= Provided data =
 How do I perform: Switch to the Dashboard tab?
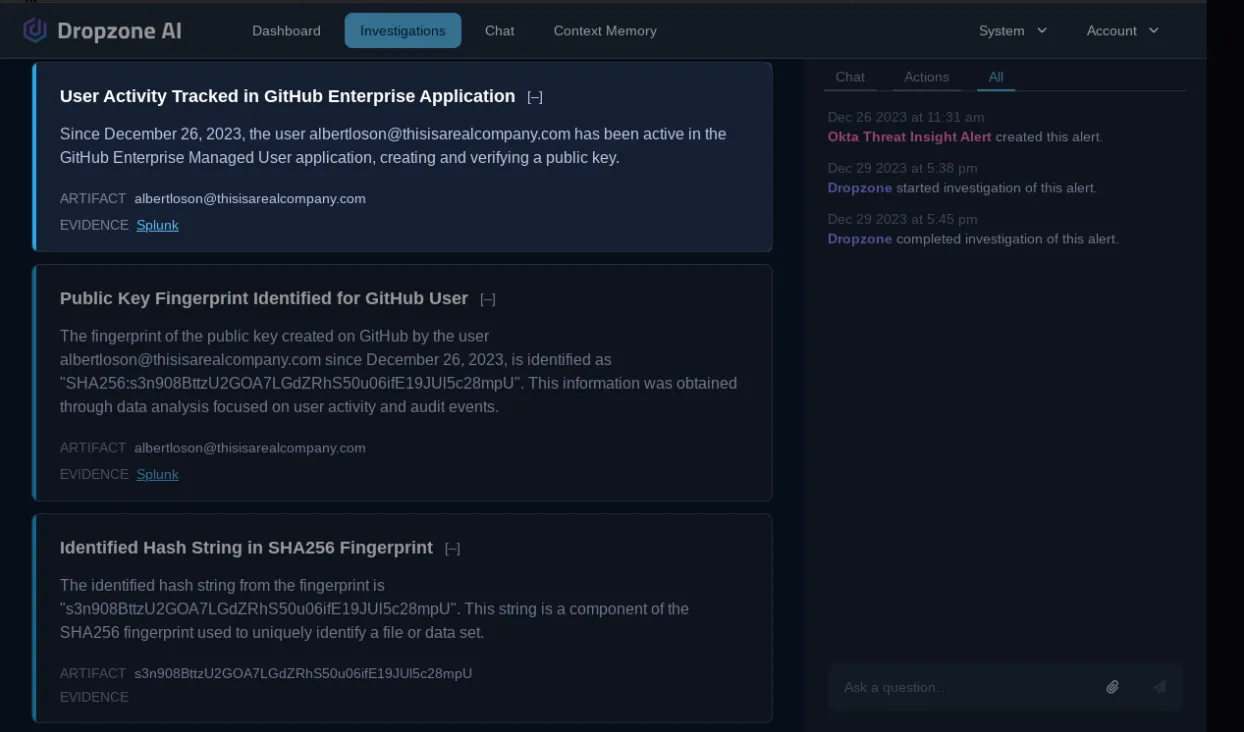(x=286, y=31)
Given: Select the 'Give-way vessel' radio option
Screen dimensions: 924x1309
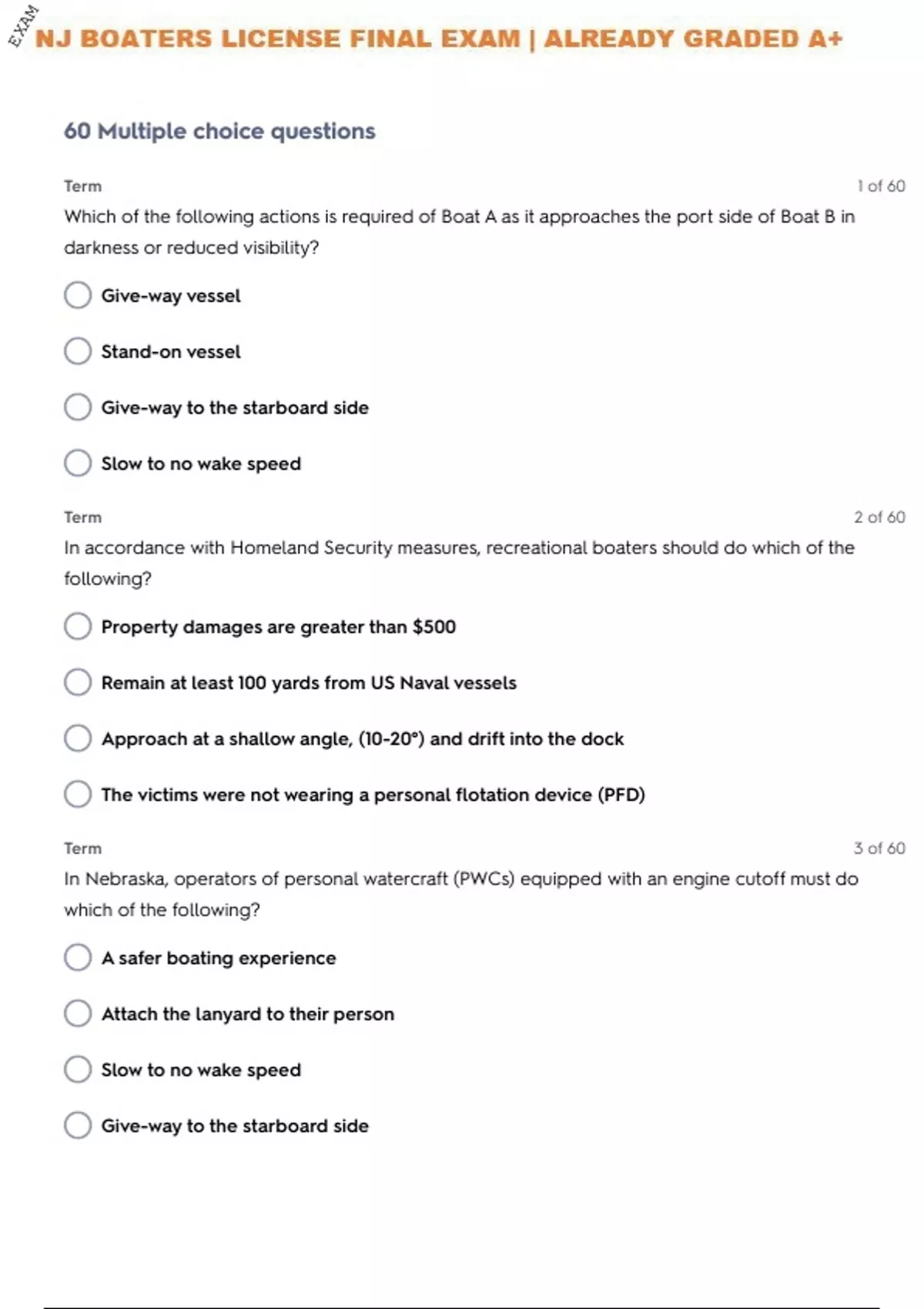Looking at the screenshot, I should coord(78,295).
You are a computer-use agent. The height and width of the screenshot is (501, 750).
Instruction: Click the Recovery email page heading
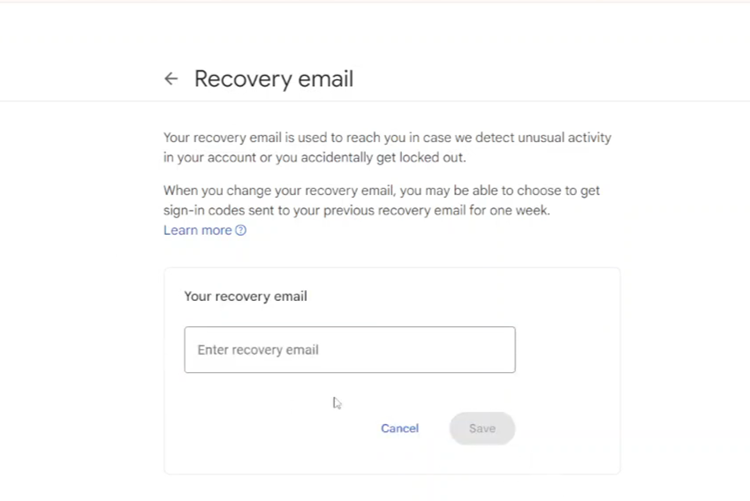tap(274, 79)
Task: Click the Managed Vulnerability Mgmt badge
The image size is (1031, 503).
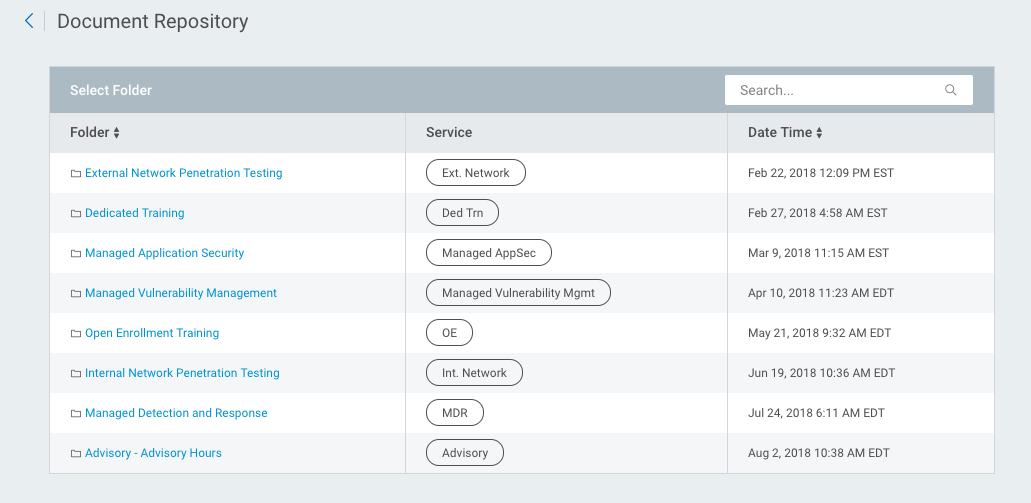Action: coord(518,293)
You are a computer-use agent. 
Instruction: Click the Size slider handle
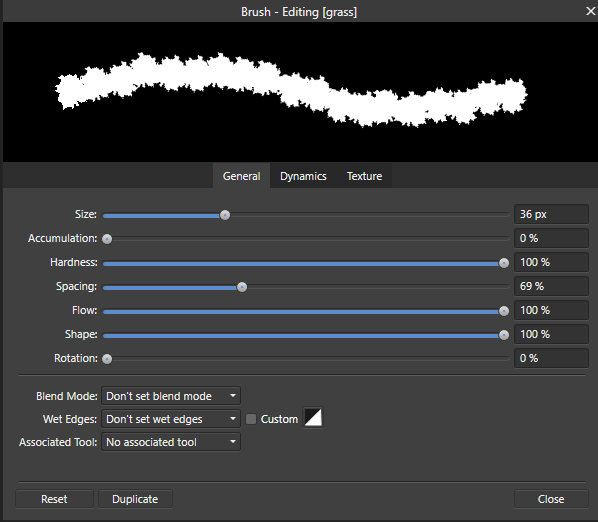tap(225, 215)
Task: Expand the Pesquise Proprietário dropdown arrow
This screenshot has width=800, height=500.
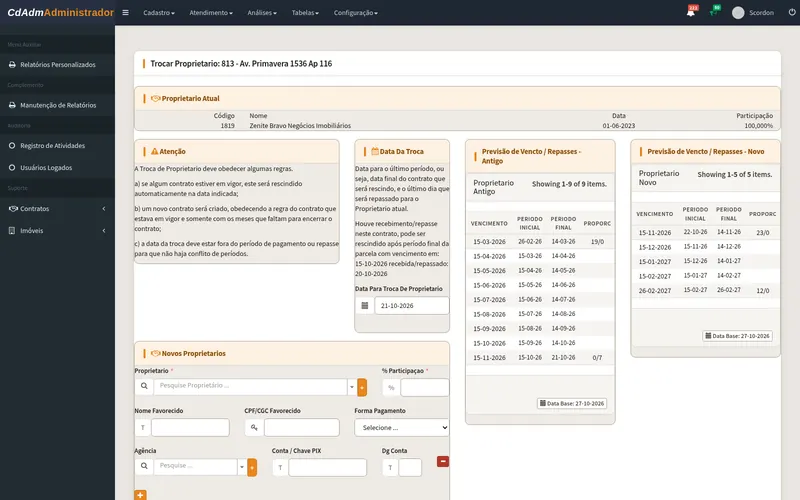Action: coord(352,387)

= Exercise description =
Copy each line of the data above that holds "Task".

= Exercise output =
Task: Click the Managed Vulnerability Mgmt badge
Task: Expand the Pesquise Proprietário dropdown arrow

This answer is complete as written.